Странница рассказывала о соседском парнишке Ваське Левашове. О дружбе своих сыновей с ним, о любви, которая связывала Ваську и ее дочь Настену. Несколько раз странница описывала одну и ту же сцену: как сжигали ее семью, и как подносил Васька Левашов к стрехе горящий пук соломы, и как гоготали выстроившиеся кружком его дружки, как ни жалости, ни боли не испытывали они от нечеловеческого крика, доносящегося из горящей избы — там находились две невестки старухи с детьми. Настена и муж старухи, отморозивший еще в германскую войну ноги, а потому лежавший на печи без движения. Сыновей в избе не было — оба к тому времени погибли.
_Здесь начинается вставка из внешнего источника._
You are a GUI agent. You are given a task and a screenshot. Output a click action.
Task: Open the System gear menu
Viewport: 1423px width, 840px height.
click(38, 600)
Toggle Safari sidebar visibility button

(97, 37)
Один еще летом сорок первого года, когда только-только война началась, а второй, партизан, за неделю до того, как сожгли семью странницы. Из-за того, что он был партизан, и сожгли. Самой странницы тоже в избе не было — ее схоронила под полом мать Васьки Левашова. Схоронила вместе с Анютой, которой шел второй год. Вот Ваську-то Левашова и ищет странница. Почти пятнадцать лет. Она уверена, что он, проклятый, жив. Она должна его найти. И найдет. Не она, так внучка. Но найдут. Иначе не будет смысла в их существовании на земле.
Когда странница замолчала, дед Ознобин не знал, как ему быть — шутливые разговоры, к которым он привык за долгую жизнь, сейчас были не к месту. Странница выручила его.
— Скажи, — спросила она, — у вас тут никто не появлялся после войны? Новый кто-нибудь не приезжал?
— Приезжал, — хрипло ответил дед Ознобин, — Шилов Григорий Матвеевич. Только он на твоего Ваську не похож — основательный мужчина. У него тоже семья в оккупацию пропала.
— Значит, дальше пойдем. — Вздохнула странница. — Отосплюсь — и дальше.
— А мне, видно, не скоро заснуть, — помолчав, сказал дед Ознобин.
— Я предупреждала, — покачала головой странница. — Не ты первый такое говоришь: что не заснешь. И не последний, видать. А как он, этот Шилов, выглядит хоть, расскажи.
— С зимы третий год пошел, как он в Березовке. Плотником работает. Сын у него имеется, пацаненок еще. Ну а сам… Невысокий такой, худенький.